Thursday 18th January 2018

Data Collection Delays in Data Processing due to Kernel Upgrades

Our hoster is upgrading the Linux Kernel on various application and database machines over the course of the night and we expect delays in data processing because of this.

We have prepared our queue system to automatically recover from the problem that caused large delays over several hours during yesterday's kernel upgrades & reboots.

Edit 00:38 A queue server has been restarted already and workers have processed all items, so no backlog has occurred.

Edit 00:45 Currently one of our Elasticsearch nodes restarted and we are watching it catch up on state with other nodes in the cluster. Given the size will take a while before the next node will be restarted. This is a standard operational scenario with Elasticsearch and causes no interruptions for data collection and the UI.

Edit 01:00 The database master is being restarted, causing a short downtime for the UI. Data collection should be unaffected.

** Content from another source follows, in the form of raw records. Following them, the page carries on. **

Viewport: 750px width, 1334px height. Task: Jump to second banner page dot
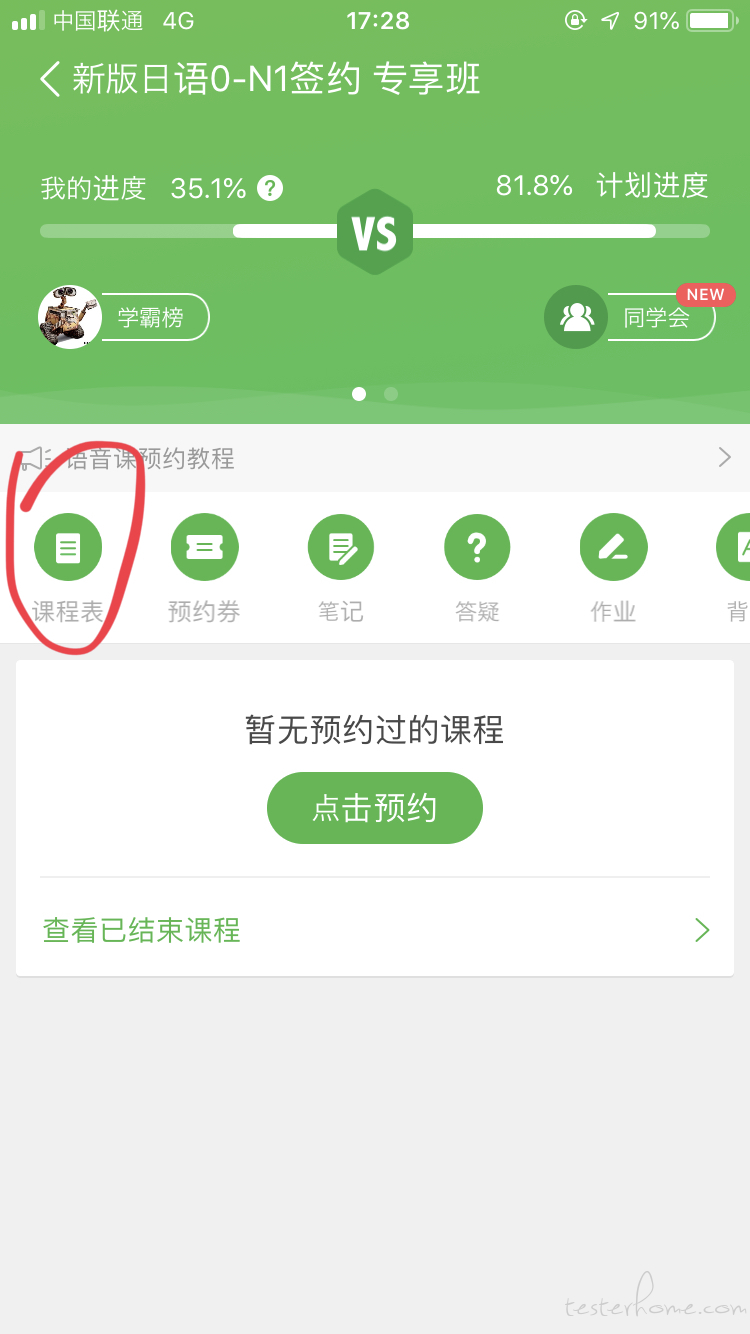[x=391, y=394]
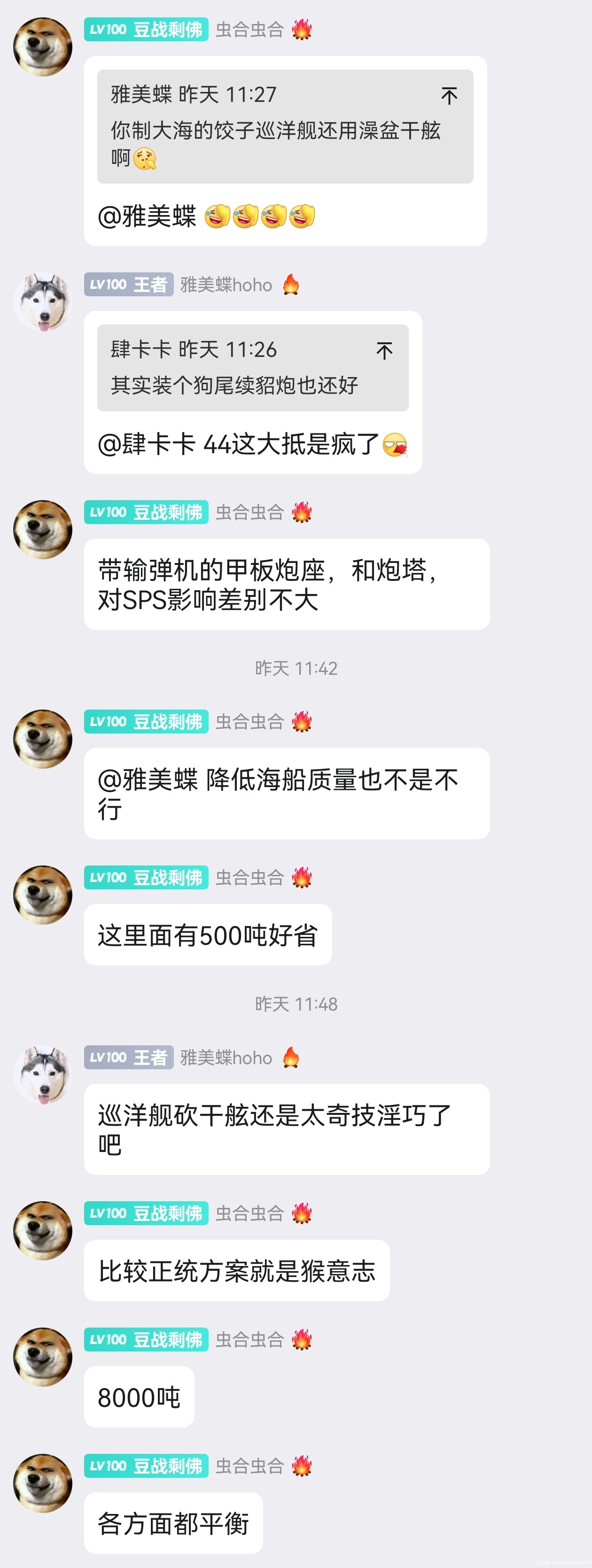Tap the @肆卡卡 mention in 44这大抵是疯了 message
Viewport: 592px width, 1568px height.
[146, 444]
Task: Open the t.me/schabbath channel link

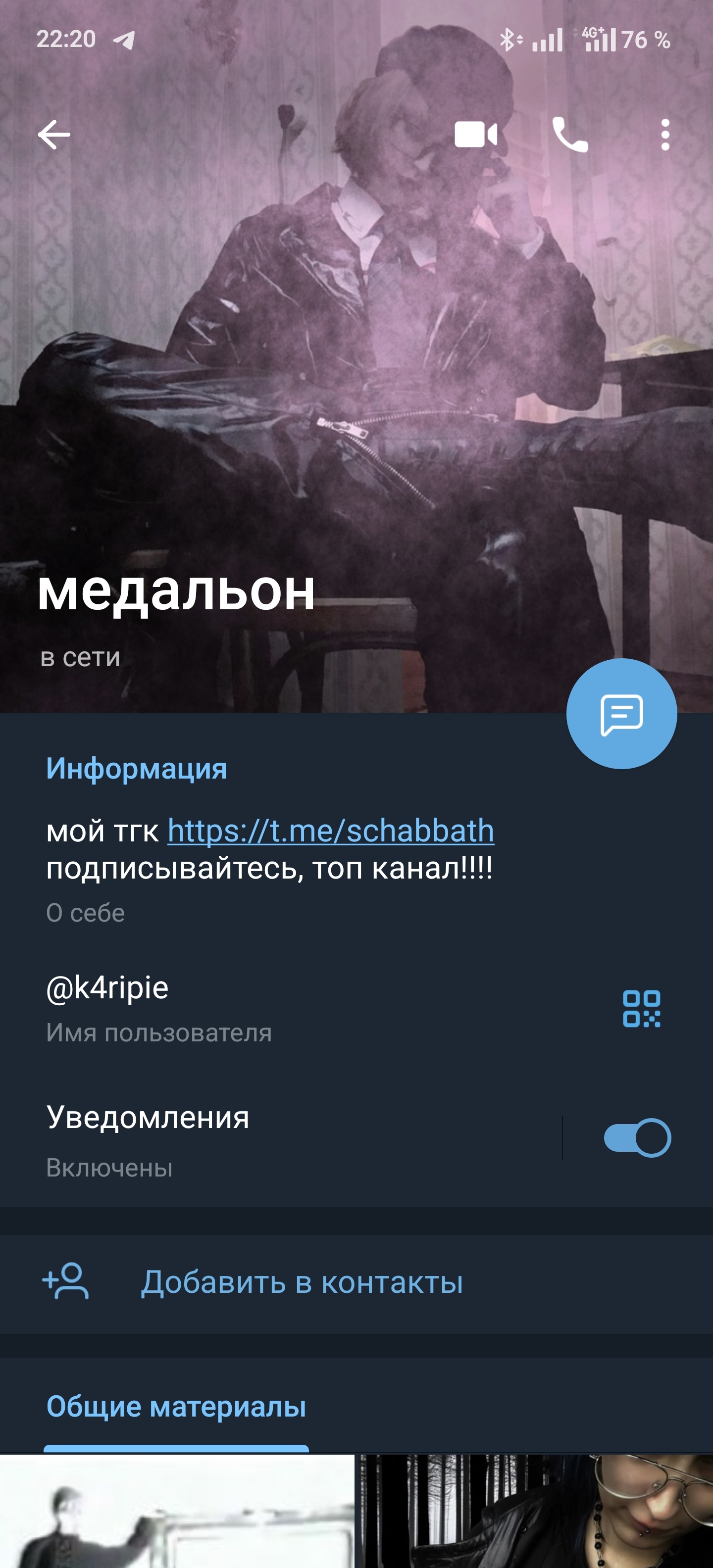Action: coord(331,830)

Edit 01:11 The database master is back up. Due to the quick succession of reboots and one of the cache servers not being primed before the database went down a subset of data collection requests had errors between 0:57-1:11 and some of this data was sadly lost.

Edit 01:28 All critical services have now been rebooted, there are a few machines left, but we don't expect any interruptions anymore. We will keep the incident open until our hosting provider SysEleven gives the "all ok", probably this morning at 08:00 Europe/Berlin time.

Edit 05:37 All clear.